DOSAGE AND ADMINISTRATION
The recommended starting dose of Lercanidipine for adults with mild to moderate essential hypertension is 10 mg once daily, taken at least 15 minutes before meals to ensure optimal absorption. If the desired blood pressure reduction is not achieved after 2 to 4 weeks of treatment, the dose may be increased to a maximum of 20 mg once daily, depending on the patient’s response and tolerance.
DRUG INTERACTIONS
- Avoid with CYP3A4 inhibitors (e.g., ketoconazole, erythromycin, grapefruit juice) – increases drug levels and risk of hypotension.

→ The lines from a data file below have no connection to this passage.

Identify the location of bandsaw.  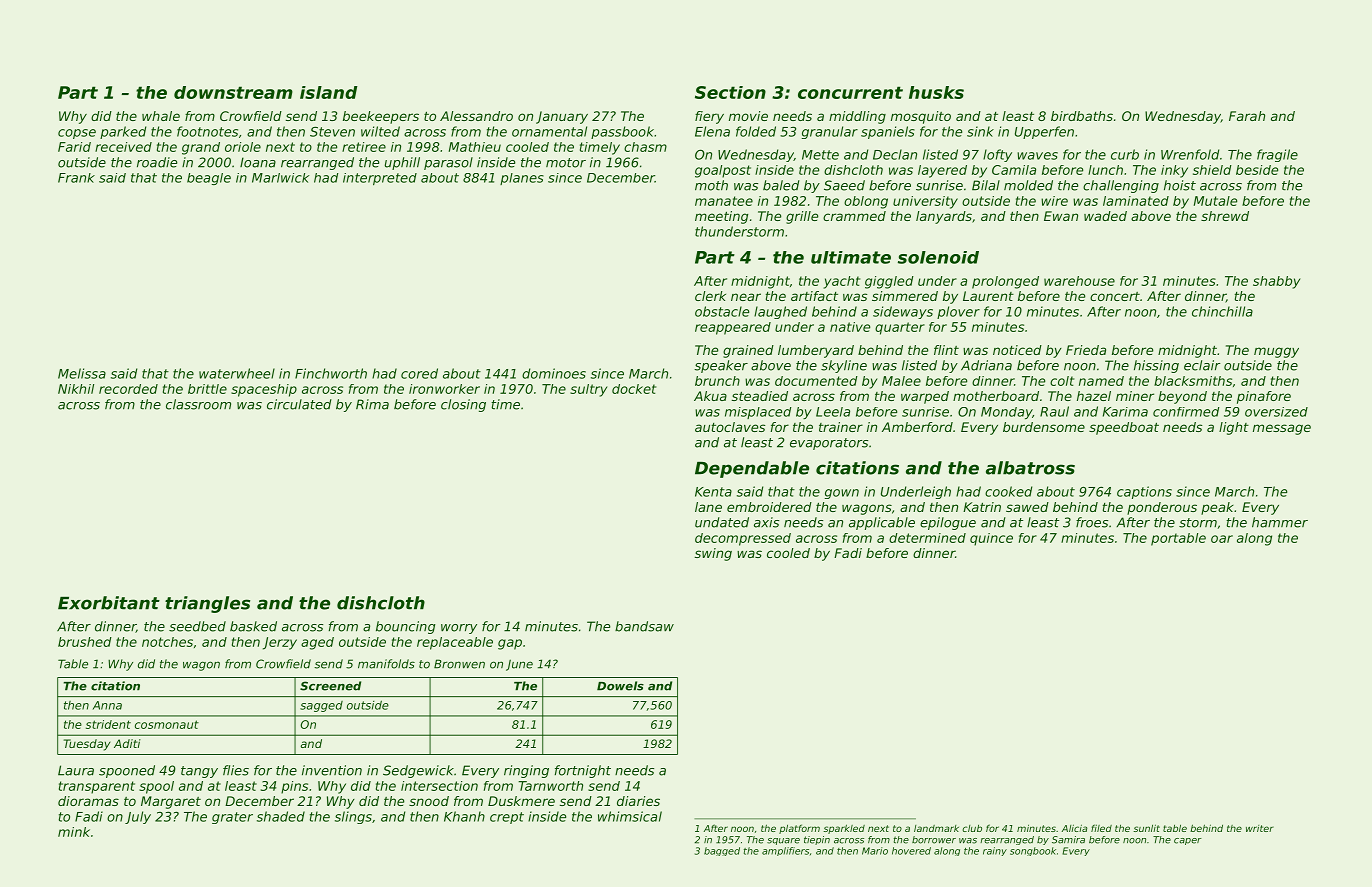
(644, 626).
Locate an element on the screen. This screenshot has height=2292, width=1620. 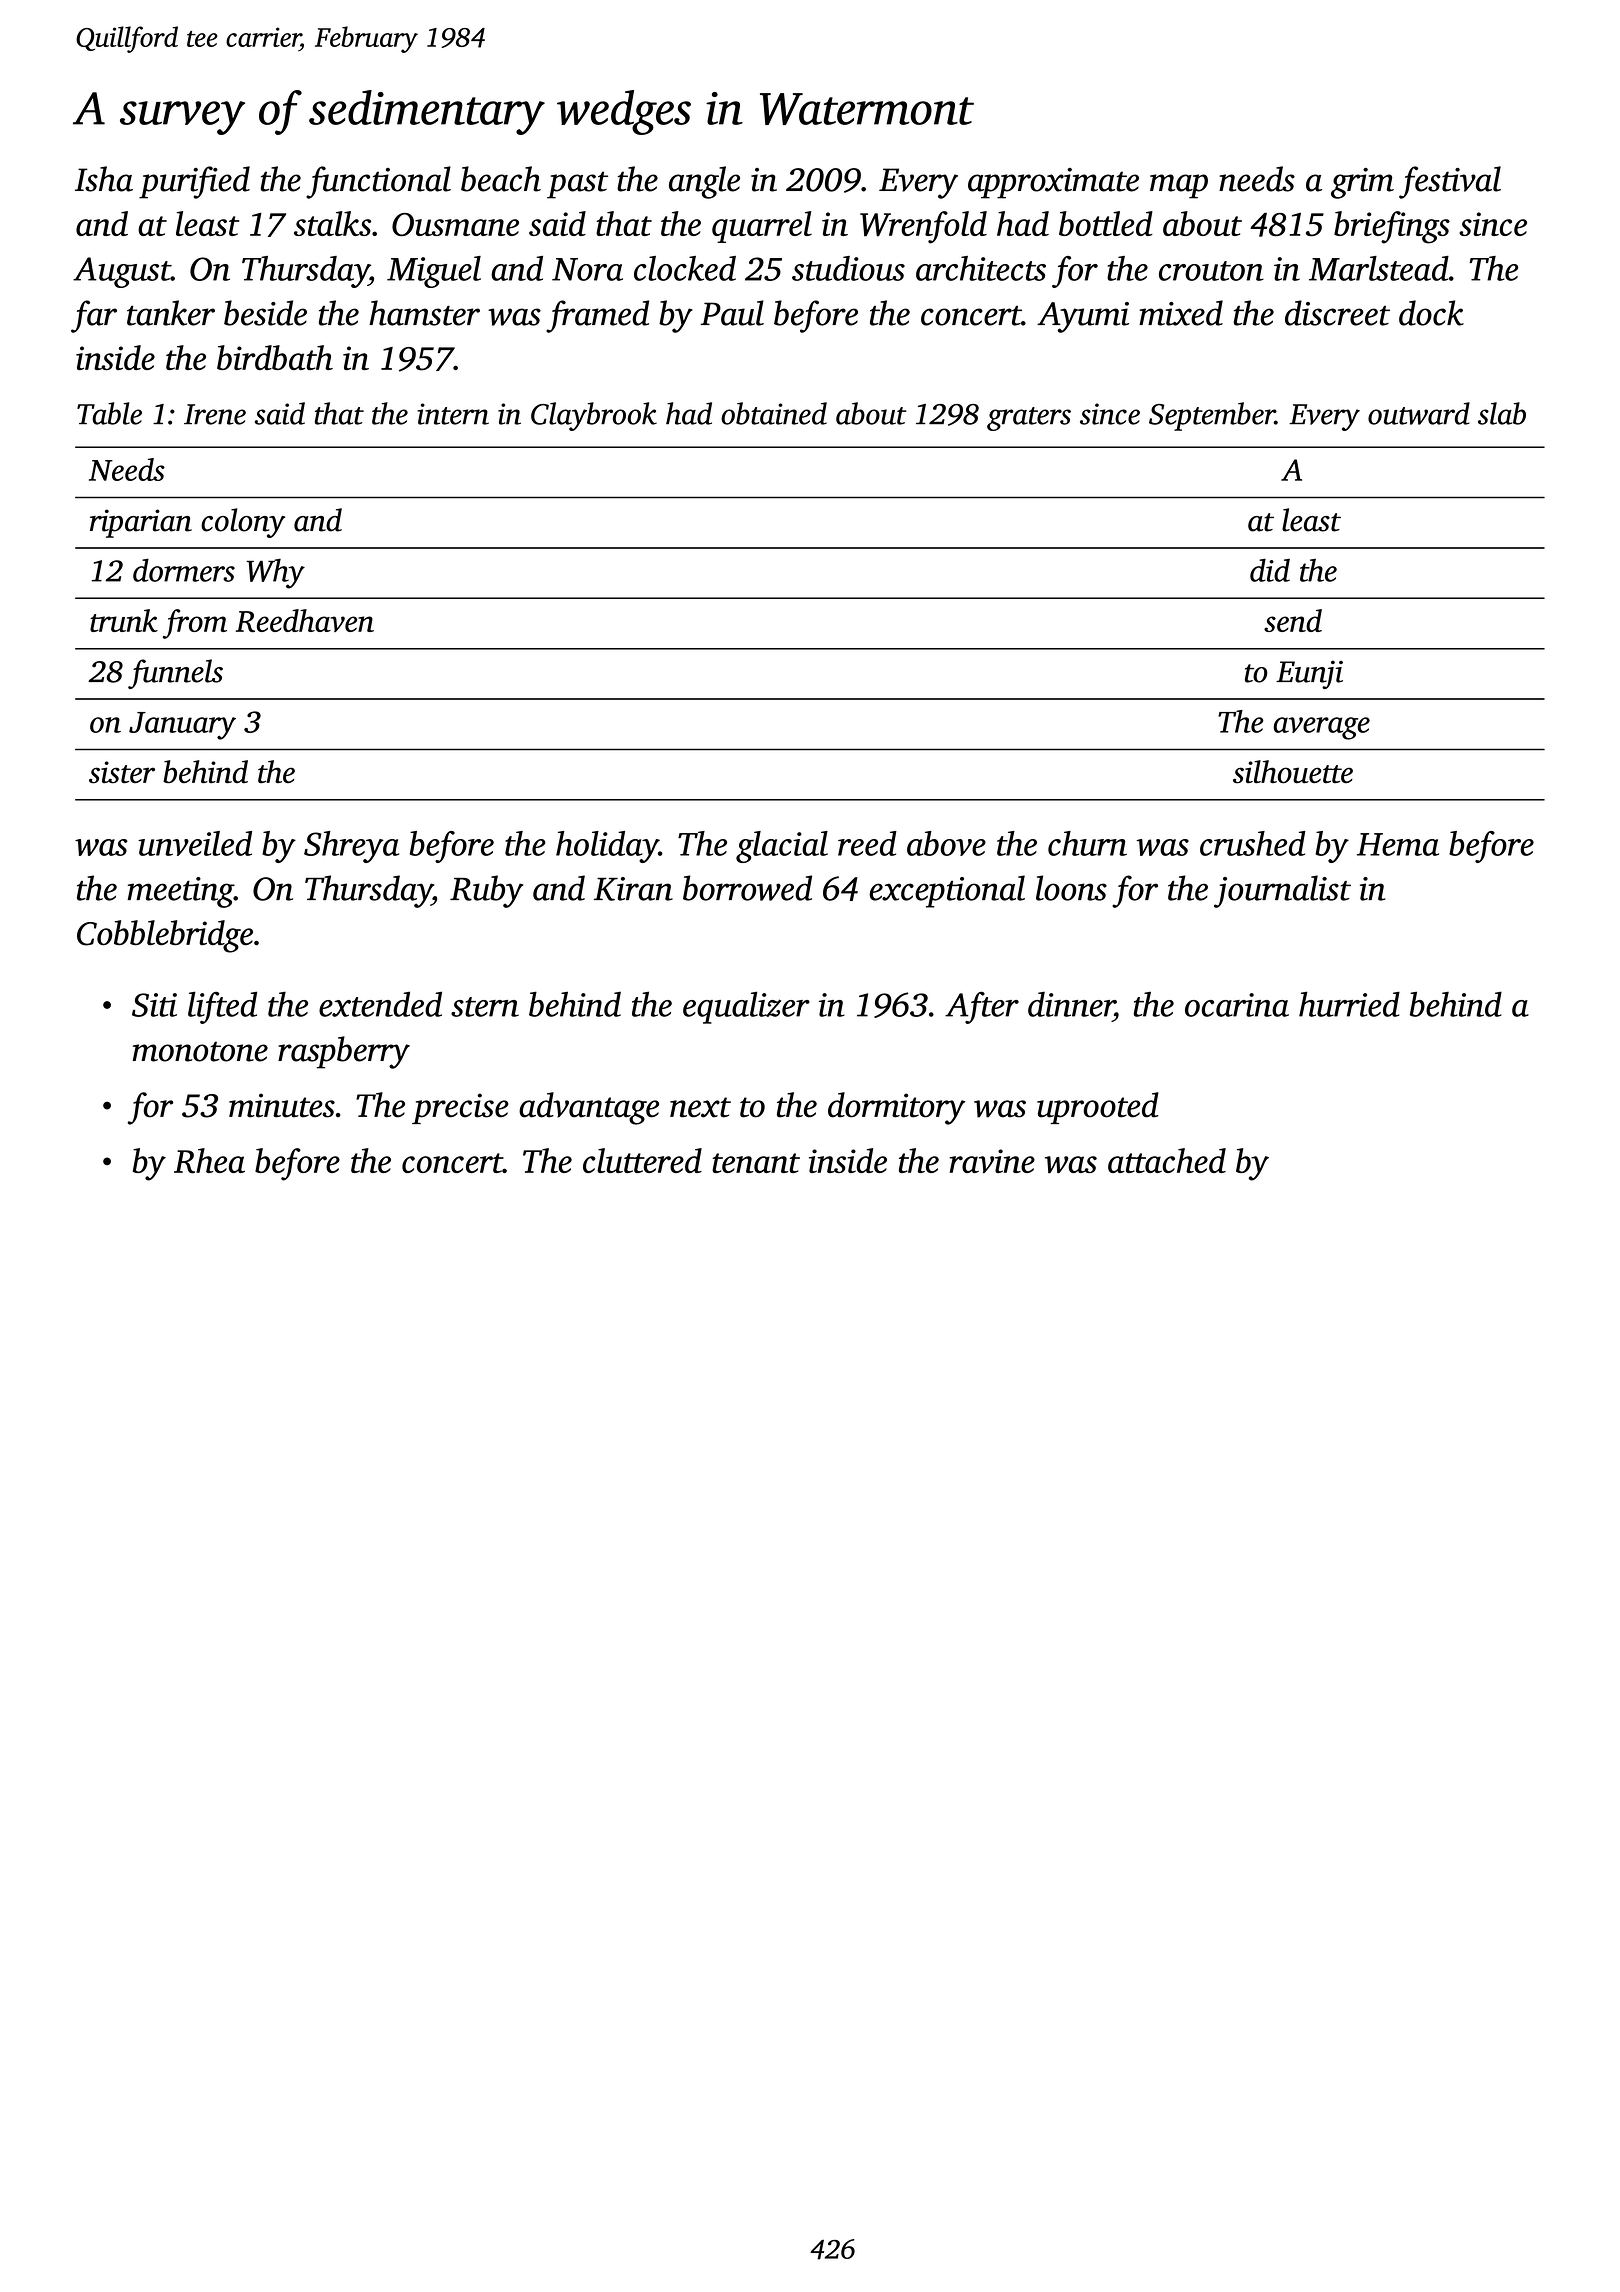
intern is located at coordinates (453, 414).
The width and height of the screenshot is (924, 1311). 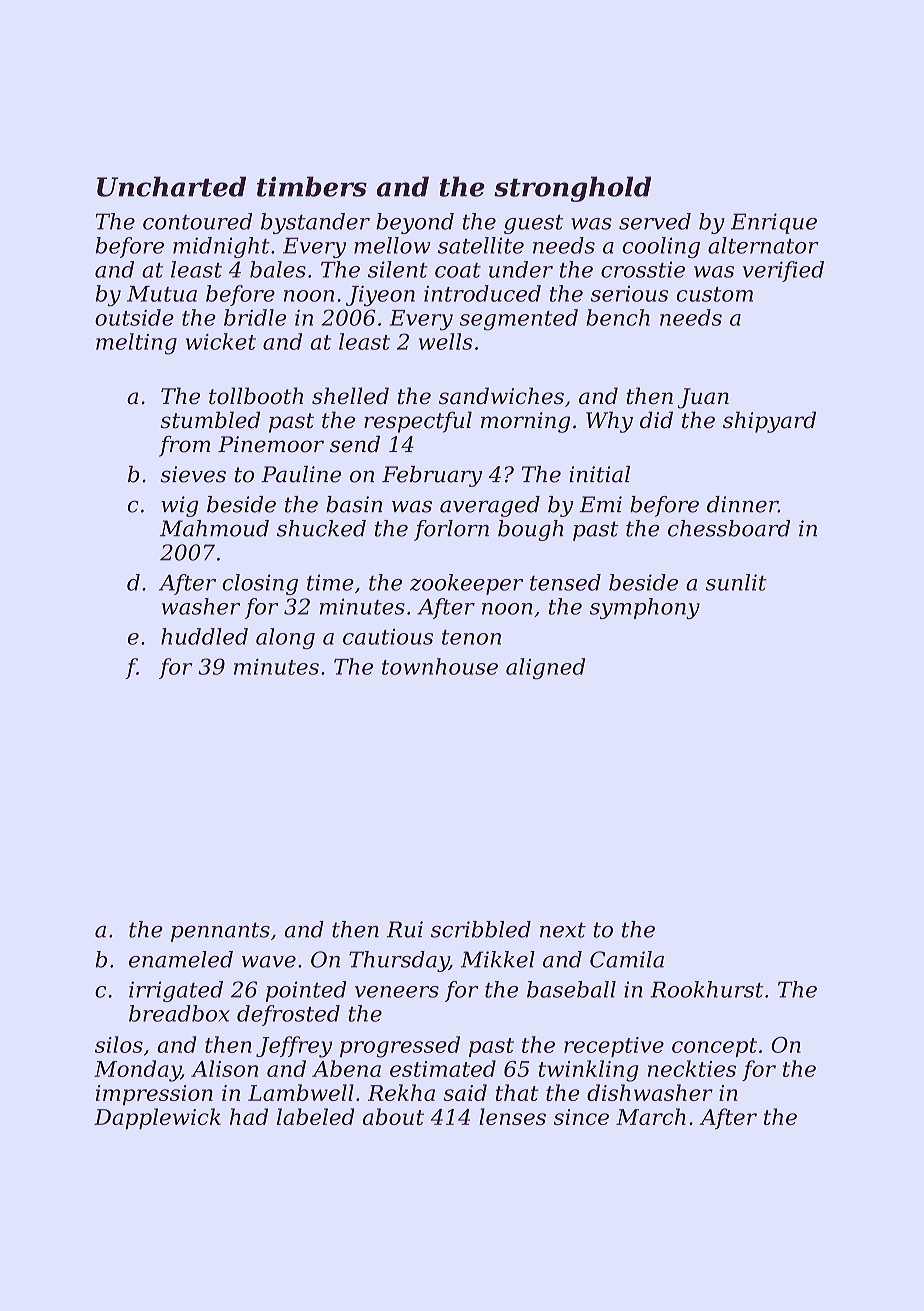 What do you see at coordinates (774, 223) in the screenshot?
I see `Enrique` at bounding box center [774, 223].
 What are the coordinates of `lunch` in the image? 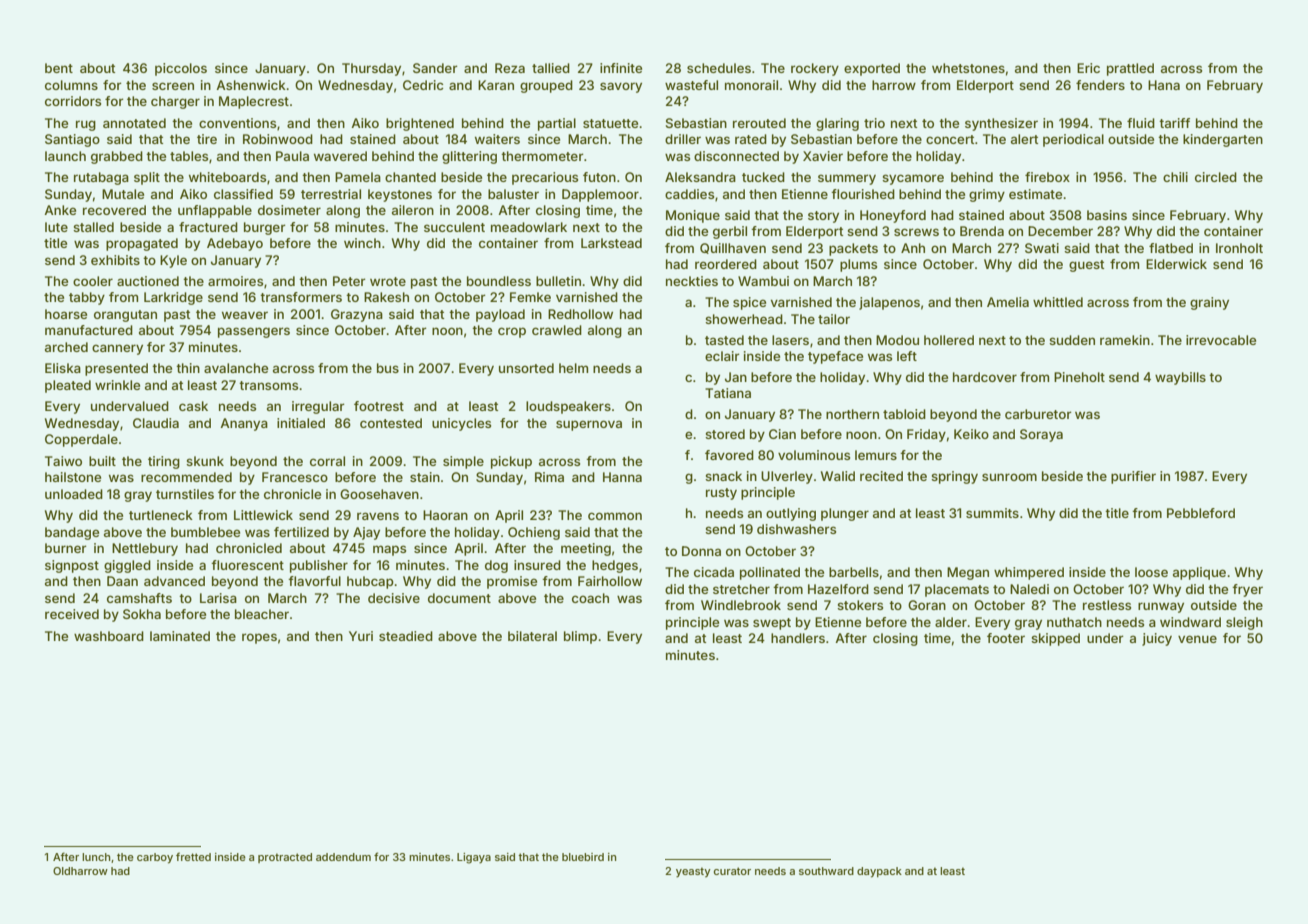 It's located at (96, 857).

- Avoid with CYP3A4 inducers (e.g., rifampicin, phenytoin) – reduces effectiveness.
- Do not use with cyclosporine – increases toxicity risk.
- May enhance effects of other antihypertensives – risk of low blood pressure.
- Separate dosing from simvastatin – take lercanidipine in the morning and simvastatin in the evening.
CONTRAINDICATIONS
- Hypersensitivity to lercanidipine or any of its components
- Severe hepatic or renal impairment
- Unstable angina or recent myocardial infarction (within 1 month)
- Left ventricular outflow tract obstruction (e.g., aortic stenosis)
- Untreated congestive heart failure
- Use with strong CYP3A4 inhibitors (e.g., ketoconazole, ritonavir)
- Co-administration with cyclosporine
- Grapefruit juice intake – increases drug levels and side effects
SIDE EFFECTS
- Flushing
- Headache
- Dizziness
- Swelling of ankles or feet (peripheral edema)
- Palpitations
- Tiredness
- Nausea
- Heartburn
TOXICITY
In cases of overdose, Lercanidipine may cause excessive vasodilation, leading to severe hypotension, dizziness, palpitations, and reflex tachycardia. In extreme cases, it can result in collapse or loss of consciousness. There is no specific antidote. Treatment is supportive and may include monitoring cardiovascular function, positioning the patient supine, and administering fluids or vasopressors if needed.